* _What to produce_: Each line in the entries below that holds the word "section" belongs in the answer.

* _Information_:
────────

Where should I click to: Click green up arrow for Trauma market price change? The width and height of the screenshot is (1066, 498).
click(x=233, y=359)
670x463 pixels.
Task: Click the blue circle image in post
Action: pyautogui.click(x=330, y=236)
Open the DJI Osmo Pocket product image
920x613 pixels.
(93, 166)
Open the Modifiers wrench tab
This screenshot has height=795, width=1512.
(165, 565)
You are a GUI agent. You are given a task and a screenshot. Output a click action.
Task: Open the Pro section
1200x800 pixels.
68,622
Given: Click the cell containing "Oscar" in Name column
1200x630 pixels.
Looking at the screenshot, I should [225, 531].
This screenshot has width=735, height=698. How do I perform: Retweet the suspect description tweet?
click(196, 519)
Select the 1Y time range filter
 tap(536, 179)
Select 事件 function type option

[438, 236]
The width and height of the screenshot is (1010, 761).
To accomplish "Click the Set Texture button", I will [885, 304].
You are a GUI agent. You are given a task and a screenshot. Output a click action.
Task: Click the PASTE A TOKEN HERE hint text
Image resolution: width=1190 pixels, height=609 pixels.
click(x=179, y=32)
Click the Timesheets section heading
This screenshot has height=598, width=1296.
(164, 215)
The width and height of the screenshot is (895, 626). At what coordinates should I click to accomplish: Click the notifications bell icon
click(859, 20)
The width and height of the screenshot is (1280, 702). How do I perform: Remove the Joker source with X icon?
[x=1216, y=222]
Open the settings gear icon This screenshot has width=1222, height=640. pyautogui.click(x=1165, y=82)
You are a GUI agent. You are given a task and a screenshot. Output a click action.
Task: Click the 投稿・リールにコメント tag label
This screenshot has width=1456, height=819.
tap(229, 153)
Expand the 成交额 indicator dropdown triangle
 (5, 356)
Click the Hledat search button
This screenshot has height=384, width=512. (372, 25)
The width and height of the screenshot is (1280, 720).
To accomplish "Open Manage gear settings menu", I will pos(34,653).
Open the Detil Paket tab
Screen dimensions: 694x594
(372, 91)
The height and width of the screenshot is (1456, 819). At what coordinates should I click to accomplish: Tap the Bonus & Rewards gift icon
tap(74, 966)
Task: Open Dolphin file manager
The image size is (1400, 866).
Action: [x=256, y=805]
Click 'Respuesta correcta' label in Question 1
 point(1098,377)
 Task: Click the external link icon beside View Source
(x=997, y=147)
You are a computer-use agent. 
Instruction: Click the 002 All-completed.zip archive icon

────────

* _Reply to the exercise_:
Task: Open the Pro section
Click the Timesheets section heading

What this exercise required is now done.